Foster's defenses, as we all know, were dominant throughout his tenure with the stats backing them up.

Foster's defenses were ranked 13 times in the top 10 nationally in scoring defense while being ranked 11 times in the top 10 nationally for total yards allowed per game. Within the Big East and ACC, Tech was the defensive power leading the conference 9 times in scoring defense including for six-straight seasons (2004-2009) while ranking first six times in total yards allowed per game.

Then comes the tons of star players he developed at the collegiate level, many of whom became stars in the NFL including guys like Kam Chancellor, DeAngelo Hall, Tremaine Edmunds, Brandon Flowers, Darryl Tapp, and numerous others. To date, Foster has had seven players on defense who he was the coordinator for inducted into the Virginia Tech Sports Hall of Fame with plenty more to come.

However, it goes beyond that to his lunch pail defense building a culture and football identity of toughness and hard work that built Virginia Tech into a national power. Foster was as valuable in building sustaining the success of the Hokies as Frank Beamer or Michael Vick. There's a reason why Foster became the first person who didn't attend Virginia Tech to receive his name on a banner above the North End Zone of Lane Stadium.

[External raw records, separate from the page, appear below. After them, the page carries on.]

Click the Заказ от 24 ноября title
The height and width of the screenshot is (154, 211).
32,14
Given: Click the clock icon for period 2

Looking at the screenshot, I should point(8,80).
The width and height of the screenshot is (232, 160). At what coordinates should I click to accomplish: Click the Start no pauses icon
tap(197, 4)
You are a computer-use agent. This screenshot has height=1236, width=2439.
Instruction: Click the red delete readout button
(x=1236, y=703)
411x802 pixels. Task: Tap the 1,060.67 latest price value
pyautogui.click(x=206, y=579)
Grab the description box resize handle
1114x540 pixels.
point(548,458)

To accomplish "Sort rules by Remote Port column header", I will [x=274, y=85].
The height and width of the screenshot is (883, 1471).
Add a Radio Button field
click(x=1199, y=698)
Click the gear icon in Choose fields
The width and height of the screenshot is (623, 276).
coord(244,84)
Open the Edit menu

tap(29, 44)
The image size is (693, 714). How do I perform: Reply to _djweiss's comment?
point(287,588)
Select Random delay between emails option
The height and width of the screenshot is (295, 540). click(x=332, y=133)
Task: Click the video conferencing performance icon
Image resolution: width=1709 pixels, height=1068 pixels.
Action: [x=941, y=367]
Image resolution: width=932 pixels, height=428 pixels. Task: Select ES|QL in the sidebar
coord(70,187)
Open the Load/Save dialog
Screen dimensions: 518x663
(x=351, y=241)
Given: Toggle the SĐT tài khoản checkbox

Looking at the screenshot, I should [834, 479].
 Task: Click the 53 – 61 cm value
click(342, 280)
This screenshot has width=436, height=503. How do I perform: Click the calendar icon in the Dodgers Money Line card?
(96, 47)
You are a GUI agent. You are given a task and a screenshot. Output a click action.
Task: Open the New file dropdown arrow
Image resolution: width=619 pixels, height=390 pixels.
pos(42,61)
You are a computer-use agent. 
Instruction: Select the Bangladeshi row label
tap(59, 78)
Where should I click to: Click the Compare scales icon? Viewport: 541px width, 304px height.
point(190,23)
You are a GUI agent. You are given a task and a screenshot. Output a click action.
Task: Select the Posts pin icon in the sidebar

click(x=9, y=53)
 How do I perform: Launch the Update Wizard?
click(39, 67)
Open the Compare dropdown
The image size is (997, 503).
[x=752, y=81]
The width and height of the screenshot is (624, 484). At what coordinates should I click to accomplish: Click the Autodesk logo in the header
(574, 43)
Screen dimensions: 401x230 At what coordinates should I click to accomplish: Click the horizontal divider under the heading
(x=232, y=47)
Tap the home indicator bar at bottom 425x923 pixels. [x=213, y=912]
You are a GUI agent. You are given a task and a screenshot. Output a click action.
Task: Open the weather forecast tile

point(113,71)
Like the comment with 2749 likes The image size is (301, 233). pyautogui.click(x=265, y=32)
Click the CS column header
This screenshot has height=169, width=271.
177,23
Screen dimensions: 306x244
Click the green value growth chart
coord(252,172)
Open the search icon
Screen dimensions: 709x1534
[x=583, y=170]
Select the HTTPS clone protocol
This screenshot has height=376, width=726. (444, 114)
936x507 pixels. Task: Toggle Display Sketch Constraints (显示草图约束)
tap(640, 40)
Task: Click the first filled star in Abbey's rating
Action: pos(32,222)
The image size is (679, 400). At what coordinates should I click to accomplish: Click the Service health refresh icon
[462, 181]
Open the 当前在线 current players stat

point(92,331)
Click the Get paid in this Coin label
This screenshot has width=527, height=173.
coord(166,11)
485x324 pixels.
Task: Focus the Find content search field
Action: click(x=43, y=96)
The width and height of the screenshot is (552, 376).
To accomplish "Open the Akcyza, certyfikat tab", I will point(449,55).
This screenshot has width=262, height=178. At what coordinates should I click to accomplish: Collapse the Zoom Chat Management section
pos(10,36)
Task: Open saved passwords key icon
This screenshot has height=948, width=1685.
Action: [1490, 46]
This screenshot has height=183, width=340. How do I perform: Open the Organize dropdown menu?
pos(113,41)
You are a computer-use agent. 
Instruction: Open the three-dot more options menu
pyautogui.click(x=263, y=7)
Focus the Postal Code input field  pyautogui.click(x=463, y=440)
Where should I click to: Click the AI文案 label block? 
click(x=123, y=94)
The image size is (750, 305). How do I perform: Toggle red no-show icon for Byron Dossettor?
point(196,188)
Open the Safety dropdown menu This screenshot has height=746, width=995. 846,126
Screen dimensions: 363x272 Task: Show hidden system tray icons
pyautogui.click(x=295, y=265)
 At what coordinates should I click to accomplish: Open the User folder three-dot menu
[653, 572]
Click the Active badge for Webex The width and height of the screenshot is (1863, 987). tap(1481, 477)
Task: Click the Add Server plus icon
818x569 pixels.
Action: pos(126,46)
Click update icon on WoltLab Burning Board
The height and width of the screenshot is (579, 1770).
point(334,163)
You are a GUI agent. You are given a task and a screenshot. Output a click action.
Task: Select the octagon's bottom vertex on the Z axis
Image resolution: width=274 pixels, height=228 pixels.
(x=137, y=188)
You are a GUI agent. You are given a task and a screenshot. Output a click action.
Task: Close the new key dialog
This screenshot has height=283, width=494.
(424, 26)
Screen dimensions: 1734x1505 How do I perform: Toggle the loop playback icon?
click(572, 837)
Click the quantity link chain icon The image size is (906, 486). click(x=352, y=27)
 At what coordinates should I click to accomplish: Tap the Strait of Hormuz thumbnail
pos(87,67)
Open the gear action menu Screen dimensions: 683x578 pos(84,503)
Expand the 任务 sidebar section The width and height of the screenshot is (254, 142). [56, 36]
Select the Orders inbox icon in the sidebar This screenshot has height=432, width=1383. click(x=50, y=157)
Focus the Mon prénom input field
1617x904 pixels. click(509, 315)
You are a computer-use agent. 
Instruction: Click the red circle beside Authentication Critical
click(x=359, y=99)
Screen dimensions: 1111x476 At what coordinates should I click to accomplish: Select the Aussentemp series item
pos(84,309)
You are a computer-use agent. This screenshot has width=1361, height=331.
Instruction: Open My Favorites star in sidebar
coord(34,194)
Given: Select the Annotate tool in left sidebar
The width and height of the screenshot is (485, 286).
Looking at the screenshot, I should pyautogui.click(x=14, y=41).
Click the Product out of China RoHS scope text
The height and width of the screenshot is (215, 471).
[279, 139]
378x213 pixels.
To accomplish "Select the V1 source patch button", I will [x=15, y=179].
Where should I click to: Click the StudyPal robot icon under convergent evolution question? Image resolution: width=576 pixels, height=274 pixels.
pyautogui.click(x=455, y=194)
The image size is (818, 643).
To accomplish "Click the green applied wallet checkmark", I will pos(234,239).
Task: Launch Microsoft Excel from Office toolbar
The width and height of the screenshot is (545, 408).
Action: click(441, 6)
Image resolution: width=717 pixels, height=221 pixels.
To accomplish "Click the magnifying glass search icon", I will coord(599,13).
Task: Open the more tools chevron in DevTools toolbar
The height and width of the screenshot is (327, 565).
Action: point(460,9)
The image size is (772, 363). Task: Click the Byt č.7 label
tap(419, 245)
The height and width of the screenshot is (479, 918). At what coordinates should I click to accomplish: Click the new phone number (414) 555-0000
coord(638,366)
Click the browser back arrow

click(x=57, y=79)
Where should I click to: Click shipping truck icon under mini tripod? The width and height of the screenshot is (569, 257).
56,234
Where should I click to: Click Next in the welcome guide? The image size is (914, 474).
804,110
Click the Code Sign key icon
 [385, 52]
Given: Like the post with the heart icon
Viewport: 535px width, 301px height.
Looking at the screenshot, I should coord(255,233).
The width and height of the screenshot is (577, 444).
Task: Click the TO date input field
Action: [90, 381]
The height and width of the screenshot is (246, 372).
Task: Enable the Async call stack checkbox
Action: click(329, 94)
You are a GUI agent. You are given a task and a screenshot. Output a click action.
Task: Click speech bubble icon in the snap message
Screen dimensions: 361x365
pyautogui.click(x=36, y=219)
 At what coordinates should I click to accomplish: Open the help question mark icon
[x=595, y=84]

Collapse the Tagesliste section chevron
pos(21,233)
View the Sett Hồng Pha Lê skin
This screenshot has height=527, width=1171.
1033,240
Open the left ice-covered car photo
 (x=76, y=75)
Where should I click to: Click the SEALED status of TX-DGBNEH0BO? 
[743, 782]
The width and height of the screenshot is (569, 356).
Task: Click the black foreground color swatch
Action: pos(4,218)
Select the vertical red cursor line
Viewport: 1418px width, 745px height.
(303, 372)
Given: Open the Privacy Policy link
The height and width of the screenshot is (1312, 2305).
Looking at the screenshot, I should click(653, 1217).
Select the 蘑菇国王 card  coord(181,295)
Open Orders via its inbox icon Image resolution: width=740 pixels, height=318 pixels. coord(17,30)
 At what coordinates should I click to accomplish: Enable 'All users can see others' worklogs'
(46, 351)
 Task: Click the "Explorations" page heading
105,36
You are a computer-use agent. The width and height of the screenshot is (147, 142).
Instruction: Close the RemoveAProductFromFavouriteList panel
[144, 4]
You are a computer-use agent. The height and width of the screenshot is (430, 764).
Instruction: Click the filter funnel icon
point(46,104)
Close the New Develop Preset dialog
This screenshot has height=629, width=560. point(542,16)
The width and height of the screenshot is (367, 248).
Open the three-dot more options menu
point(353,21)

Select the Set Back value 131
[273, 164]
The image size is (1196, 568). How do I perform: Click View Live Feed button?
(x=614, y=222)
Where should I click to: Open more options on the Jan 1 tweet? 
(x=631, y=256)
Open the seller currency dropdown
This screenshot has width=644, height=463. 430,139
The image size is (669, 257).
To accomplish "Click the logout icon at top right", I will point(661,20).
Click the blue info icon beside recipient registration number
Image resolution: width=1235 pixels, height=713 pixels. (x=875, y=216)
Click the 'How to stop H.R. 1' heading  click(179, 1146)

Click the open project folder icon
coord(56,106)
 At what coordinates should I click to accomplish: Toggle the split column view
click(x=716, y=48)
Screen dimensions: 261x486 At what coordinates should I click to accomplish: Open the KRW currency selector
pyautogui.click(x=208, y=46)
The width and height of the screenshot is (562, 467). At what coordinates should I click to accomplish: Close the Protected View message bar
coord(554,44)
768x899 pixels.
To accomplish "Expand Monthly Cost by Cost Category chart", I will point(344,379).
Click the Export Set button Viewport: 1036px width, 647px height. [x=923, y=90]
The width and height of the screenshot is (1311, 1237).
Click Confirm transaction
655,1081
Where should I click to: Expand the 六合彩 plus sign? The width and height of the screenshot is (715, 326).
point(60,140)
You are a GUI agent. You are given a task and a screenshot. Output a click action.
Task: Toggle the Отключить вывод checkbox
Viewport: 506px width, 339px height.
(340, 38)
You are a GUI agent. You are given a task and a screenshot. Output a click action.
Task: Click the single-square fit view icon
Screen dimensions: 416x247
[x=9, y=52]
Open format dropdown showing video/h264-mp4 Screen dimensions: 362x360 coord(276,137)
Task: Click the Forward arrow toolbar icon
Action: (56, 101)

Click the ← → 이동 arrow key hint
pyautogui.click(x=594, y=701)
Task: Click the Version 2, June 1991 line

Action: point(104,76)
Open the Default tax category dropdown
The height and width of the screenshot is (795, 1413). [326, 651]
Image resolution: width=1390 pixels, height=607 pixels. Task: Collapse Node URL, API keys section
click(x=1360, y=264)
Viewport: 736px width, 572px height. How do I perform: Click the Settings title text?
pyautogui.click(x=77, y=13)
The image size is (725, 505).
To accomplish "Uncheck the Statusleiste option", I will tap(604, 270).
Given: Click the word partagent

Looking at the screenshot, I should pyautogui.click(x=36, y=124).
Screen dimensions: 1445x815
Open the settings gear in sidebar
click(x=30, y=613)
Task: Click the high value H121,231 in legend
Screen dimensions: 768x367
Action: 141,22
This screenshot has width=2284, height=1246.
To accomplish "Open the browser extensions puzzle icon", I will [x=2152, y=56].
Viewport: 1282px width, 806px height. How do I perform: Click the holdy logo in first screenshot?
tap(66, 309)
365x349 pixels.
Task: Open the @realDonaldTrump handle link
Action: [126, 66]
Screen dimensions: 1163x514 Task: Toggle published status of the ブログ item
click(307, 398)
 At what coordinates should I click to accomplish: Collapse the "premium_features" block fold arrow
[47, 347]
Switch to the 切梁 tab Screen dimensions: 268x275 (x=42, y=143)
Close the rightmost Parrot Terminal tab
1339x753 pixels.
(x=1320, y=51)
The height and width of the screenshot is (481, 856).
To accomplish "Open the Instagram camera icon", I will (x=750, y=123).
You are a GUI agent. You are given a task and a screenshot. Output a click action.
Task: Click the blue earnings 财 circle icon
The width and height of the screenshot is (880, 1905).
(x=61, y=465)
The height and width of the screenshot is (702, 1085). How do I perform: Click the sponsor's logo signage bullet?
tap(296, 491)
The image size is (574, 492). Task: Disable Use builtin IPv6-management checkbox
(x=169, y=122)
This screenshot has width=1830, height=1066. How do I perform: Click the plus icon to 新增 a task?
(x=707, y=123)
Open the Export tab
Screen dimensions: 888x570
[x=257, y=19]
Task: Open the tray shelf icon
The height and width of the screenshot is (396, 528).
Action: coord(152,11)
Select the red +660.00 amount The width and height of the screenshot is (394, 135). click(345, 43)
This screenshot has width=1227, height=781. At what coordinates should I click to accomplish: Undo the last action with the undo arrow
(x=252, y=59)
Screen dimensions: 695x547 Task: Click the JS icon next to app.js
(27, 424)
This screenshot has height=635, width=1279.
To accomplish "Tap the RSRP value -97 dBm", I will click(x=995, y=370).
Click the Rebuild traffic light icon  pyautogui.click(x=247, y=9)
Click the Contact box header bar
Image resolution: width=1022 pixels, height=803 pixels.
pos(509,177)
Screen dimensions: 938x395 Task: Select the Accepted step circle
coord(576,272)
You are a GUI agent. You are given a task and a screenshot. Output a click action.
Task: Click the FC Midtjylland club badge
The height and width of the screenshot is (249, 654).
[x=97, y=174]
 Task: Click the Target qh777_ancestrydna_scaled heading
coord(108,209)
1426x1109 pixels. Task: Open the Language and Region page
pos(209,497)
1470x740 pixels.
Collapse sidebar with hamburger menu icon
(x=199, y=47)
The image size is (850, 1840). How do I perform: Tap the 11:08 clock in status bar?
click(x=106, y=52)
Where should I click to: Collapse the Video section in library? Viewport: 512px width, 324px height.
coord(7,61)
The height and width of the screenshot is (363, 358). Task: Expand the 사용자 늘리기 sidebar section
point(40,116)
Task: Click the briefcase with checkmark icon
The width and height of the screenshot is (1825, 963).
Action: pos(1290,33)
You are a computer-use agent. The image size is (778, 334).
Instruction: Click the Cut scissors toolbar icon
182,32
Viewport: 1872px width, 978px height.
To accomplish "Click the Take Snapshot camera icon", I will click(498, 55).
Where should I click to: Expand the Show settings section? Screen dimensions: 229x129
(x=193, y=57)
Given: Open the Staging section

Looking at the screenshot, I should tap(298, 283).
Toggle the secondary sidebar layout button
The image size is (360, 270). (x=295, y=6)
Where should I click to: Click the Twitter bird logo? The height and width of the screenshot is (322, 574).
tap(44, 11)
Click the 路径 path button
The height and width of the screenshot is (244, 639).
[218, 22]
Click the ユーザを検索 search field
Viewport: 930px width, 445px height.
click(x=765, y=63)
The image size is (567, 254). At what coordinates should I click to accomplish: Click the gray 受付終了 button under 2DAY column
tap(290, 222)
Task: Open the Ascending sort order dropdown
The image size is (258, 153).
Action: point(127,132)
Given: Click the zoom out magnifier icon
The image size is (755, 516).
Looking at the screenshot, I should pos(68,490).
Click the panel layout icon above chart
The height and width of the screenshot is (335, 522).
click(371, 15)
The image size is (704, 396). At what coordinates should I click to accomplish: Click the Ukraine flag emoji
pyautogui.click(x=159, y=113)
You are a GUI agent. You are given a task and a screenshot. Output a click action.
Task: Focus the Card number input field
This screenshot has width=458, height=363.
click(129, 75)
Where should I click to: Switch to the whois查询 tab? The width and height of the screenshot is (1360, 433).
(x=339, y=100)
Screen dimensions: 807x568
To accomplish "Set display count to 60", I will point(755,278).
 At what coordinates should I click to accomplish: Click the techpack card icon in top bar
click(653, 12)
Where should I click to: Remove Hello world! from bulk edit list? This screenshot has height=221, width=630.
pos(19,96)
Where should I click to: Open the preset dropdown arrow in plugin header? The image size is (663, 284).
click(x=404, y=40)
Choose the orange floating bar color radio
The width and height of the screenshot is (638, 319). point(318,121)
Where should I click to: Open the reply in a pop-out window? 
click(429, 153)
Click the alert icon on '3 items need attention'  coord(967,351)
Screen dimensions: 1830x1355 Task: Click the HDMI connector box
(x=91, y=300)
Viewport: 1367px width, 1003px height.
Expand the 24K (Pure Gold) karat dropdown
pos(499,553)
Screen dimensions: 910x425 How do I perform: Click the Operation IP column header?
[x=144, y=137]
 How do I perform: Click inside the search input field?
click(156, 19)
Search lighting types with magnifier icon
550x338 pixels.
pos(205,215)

That culture has also rubbed off Hokie Nation with fans embracing that lunch pail mentality in a way that helped make Lane Stadium one of the most feared places to play in college football. While the lunch pail may be used less often, the hard work, blue collar mentality is engrained in the core of Virginia Tech football and is a major part of the appeal of the program, an identity set in stone by Foster.

Off the field, Foster valued the Southwest Virginia community immensely and is continuing now to help many kids go to college through the Lunch Pail Defense Foundation that has rewarded 38 scholarships since 2009. Not only has Foster earned his spot easily for his work on the field, but his work off of it is continuing to leave a lasting legacy on Southwest Virginia that will change lives both in SWVA and around the world.

It's rare to see a coach stay at the same school for a decade, let alone 33 years especially when that coach isn't a head coach, but Bud Foster was built from a different breed building VT into a power alongside Frank Beamer, and then smooth the transition to the Justin Fuente era with a strong defense early in Fuente's tenure and one left behind that has the makings of being another elite VT defense.

Given all this, Bud Foster should be the first person named to this year's Virginia Tech Sports Hall of Fame class. Anything less than immediate induction would be a wrong done to a man who spent 33 years building Virginia Tech into a respected brand and national power with a blue collar, lunch pail mentality that is engrained both into the football program and Hokie Nation forever.